◆ **Instructions for the task**
Reproduce the listing that follows in full. Omit its images.

··········

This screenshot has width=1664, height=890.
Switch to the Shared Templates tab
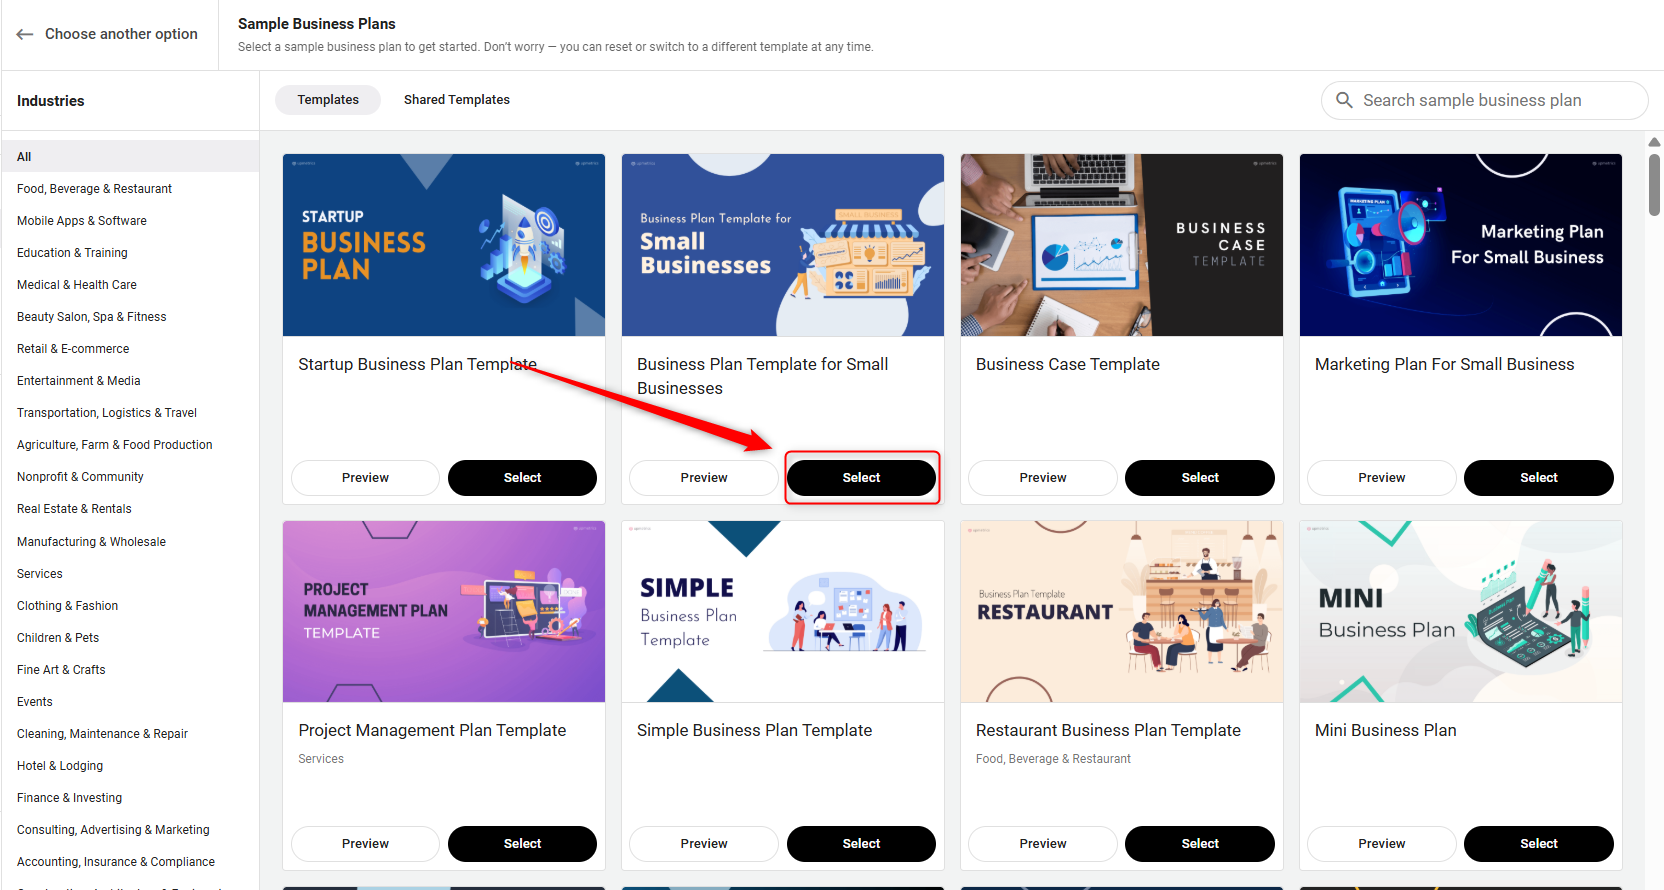pyautogui.click(x=457, y=100)
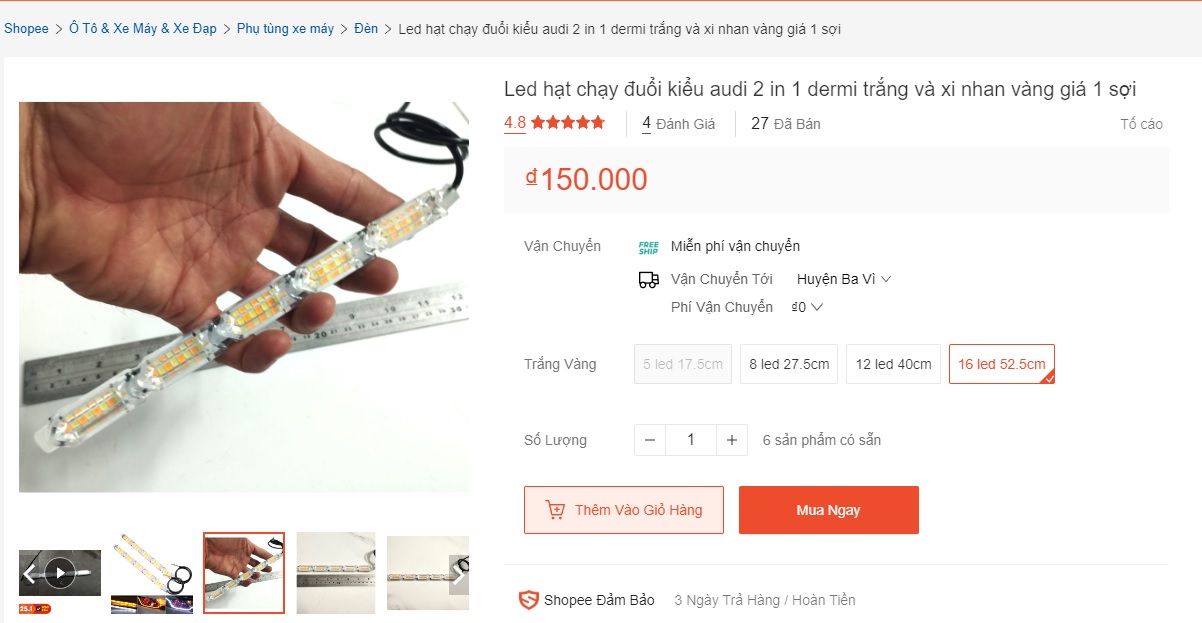The width and height of the screenshot is (1202, 623).
Task: Click the Free Ship badge icon
Action: [x=648, y=247]
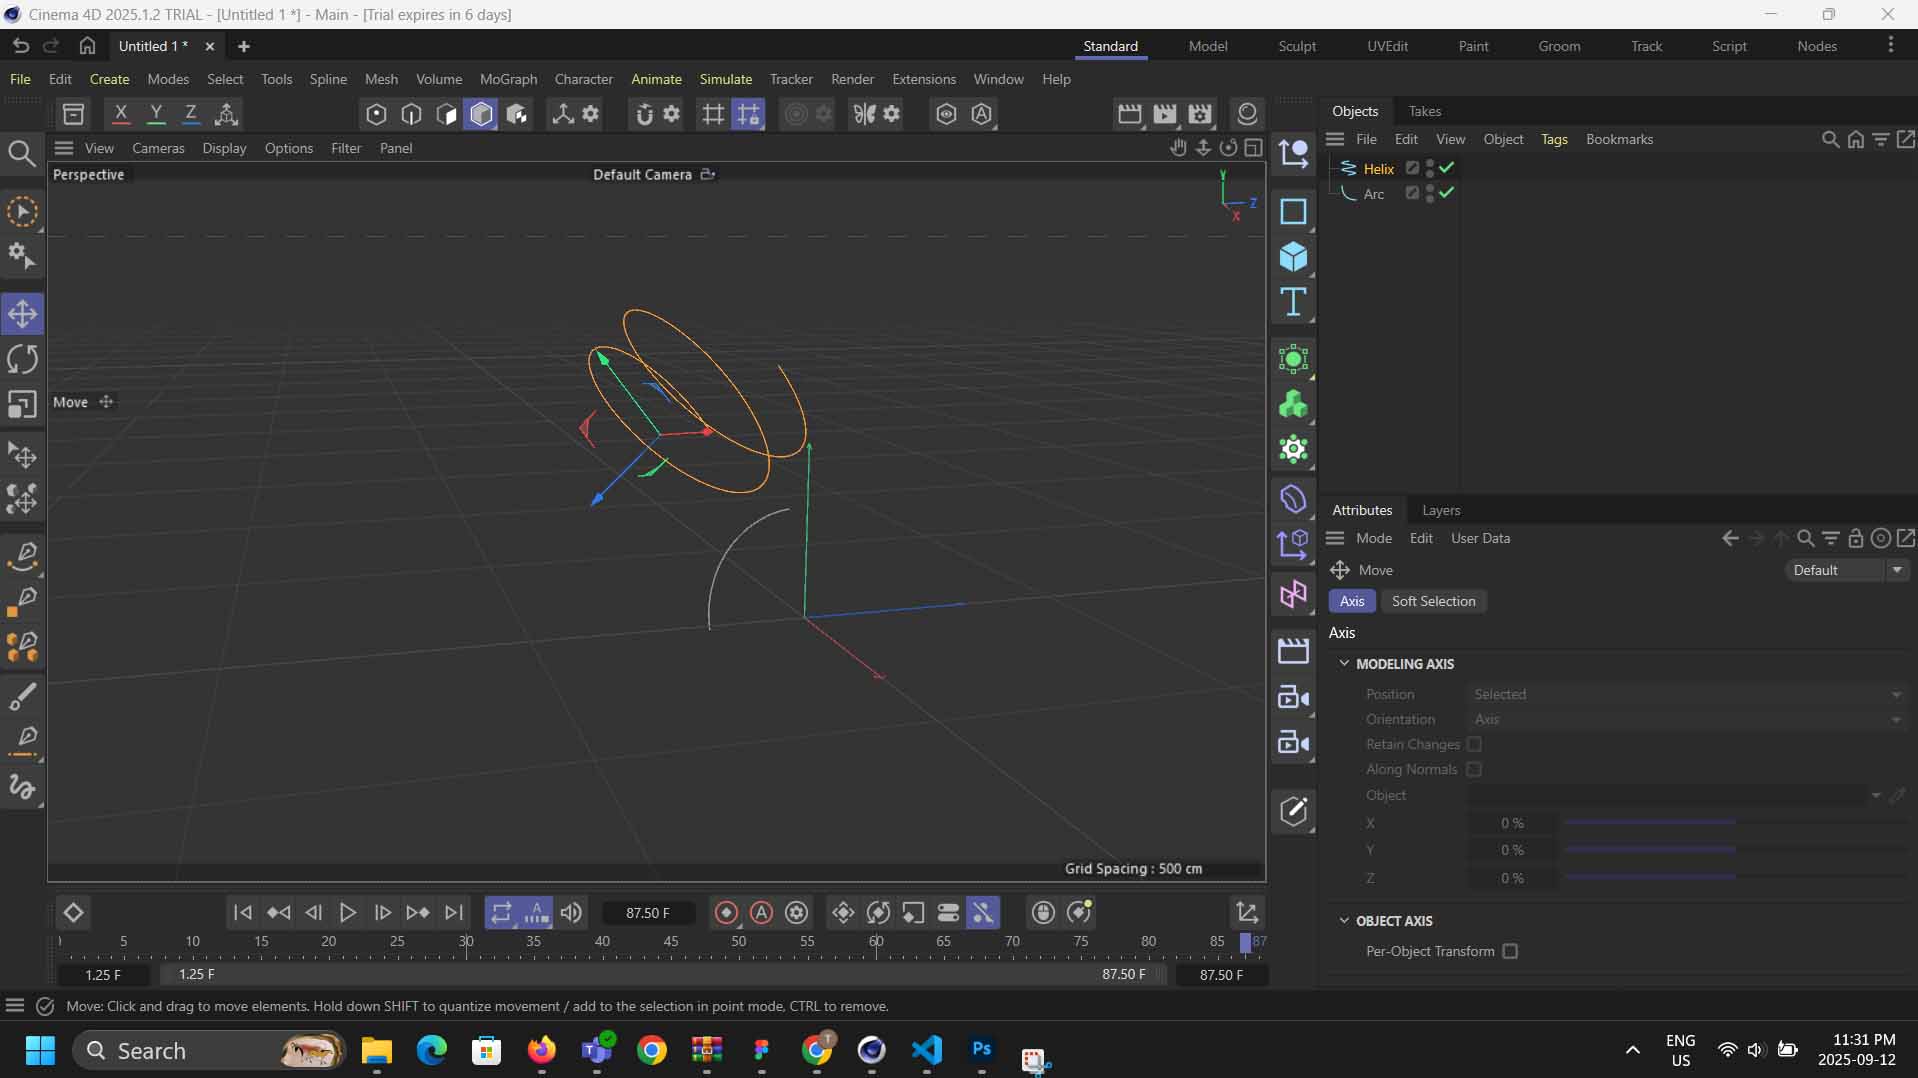Enable the Retain Changes checkbox
Screen dimensions: 1918x1078
pos(1474,744)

··········

◆ **Expected answer**
This screenshot has width=1664, height=890.
Switch to the Shared Templates tab
pyautogui.click(x=457, y=100)
The width and height of the screenshot is (1202, 623).
Task: Click the Free Ship badge icon
Action: [x=648, y=247]
Enable the Retain Changes checkbox
Screen dimensions: 1918x1078
pos(1474,744)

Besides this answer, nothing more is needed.